グーグルがアジア初のAI研究所を引っ提げて中国に戻ってくる理由
中国市場から一度は撤退したグーグルが、AI研究所を北京に開設すると発表した。グーグルにとってアジア初となるAI研究所の開設の狙いはどこにあるのだろうか。 by Will Knight2017.12.27
グーグルが2010年、政府による検閲を巡って中国の検索市場を諦めたときには、あまりにも原理主義的で自己破滅的な行動に見えた。だがこのほど、グーグルは自らの未来を守るために、北京に新たなAI研究所を設立して中国に再参入する決定を下した。
グーグルのAI研究所は、12月13日、上海で開催されたイベントで、著名な人工知能(AI)研究者であるグーグル・クラウドのフェイ・フェイ・リー主任科学者によって発表された。グーグルはこの発表で、AIの未来における中国の重要性が増していることを認めている。中国はまた、AI人材の獲得をめぐる国際的な競争の舞台にもなっている。
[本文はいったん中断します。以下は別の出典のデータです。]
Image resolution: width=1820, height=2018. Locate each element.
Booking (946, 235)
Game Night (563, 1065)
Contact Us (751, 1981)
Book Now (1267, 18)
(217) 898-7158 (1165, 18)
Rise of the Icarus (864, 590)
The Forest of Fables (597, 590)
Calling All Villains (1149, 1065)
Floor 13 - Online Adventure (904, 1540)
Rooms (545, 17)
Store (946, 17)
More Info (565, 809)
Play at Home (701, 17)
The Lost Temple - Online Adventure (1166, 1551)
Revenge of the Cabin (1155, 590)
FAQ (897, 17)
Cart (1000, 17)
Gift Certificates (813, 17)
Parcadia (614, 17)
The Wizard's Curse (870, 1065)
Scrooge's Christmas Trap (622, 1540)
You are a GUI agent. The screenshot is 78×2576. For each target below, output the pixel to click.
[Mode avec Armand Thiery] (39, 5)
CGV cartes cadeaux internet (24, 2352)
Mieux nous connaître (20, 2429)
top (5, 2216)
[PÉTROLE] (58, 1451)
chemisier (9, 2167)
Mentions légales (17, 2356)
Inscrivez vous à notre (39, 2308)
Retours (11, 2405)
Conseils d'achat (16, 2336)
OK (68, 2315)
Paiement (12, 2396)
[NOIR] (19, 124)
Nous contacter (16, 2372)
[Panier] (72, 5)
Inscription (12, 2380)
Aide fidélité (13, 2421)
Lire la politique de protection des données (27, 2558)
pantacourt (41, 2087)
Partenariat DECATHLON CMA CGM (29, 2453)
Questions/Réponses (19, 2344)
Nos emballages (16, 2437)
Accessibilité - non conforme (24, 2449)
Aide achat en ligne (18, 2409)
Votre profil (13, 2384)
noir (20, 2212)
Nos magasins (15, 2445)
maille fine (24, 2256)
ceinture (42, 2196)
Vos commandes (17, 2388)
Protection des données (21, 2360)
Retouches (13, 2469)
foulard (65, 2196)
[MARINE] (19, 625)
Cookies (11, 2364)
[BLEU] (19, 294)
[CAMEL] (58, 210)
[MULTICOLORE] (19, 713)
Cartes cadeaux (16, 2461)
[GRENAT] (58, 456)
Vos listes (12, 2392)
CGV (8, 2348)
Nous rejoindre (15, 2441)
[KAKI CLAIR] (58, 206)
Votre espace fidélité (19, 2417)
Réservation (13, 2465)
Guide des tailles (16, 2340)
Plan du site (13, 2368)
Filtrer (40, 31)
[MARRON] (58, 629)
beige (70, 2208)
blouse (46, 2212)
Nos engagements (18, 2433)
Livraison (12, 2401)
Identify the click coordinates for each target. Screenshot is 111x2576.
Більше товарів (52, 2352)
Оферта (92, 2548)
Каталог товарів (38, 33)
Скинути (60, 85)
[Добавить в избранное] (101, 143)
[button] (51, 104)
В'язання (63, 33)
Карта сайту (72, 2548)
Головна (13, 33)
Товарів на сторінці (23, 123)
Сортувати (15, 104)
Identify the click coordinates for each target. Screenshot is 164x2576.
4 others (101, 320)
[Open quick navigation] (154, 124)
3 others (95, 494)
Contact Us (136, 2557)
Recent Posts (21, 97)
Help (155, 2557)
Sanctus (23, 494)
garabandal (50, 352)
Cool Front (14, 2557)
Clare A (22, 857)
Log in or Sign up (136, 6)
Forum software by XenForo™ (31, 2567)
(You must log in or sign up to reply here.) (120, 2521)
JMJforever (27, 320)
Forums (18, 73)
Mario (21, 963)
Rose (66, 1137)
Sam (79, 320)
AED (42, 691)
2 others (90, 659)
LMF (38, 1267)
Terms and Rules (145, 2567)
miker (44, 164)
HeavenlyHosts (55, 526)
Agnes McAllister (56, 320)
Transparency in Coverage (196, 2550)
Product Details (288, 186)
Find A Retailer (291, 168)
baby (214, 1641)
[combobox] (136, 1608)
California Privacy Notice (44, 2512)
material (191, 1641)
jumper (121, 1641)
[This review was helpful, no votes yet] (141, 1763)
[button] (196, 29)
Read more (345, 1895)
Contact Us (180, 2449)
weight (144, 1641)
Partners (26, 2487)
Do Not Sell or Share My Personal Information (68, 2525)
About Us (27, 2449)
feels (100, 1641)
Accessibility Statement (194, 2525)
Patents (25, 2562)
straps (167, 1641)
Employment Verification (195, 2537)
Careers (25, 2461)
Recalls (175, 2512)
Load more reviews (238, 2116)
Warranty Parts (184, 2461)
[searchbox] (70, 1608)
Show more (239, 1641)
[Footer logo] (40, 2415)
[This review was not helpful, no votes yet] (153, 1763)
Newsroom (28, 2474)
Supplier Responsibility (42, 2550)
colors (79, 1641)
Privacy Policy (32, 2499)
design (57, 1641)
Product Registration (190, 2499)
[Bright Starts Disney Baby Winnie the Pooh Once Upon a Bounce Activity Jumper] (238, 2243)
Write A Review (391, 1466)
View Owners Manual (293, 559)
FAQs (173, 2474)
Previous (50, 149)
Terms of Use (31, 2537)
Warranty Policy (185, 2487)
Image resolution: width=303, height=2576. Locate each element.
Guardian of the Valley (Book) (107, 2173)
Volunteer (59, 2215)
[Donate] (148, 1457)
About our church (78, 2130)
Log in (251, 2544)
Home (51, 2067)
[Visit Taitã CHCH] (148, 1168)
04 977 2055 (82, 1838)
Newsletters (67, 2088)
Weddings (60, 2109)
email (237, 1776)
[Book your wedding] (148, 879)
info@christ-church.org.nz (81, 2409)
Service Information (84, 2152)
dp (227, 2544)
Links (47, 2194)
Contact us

リー主任科学者は、AI研究所の開設を発表したブログ記事の中で、次のように書いている。「AIとAIがもたらす利益は国境を超えると信じています。シリコンバレーであれ、北京であれ、あるいは別の場所であれ、ブレイクスルーがどこで起きたとしても、すべての人々の生活を向上させ、世界全体の利益になる可能性をもっています。AIファースト企業を標榜するグーグルが共有する目標の重要な部分です。この目標を達成するために、素晴らしい才能を持った人材と協力することを望んでいます。その才能ある人材がどこにいるかは関係ありません」。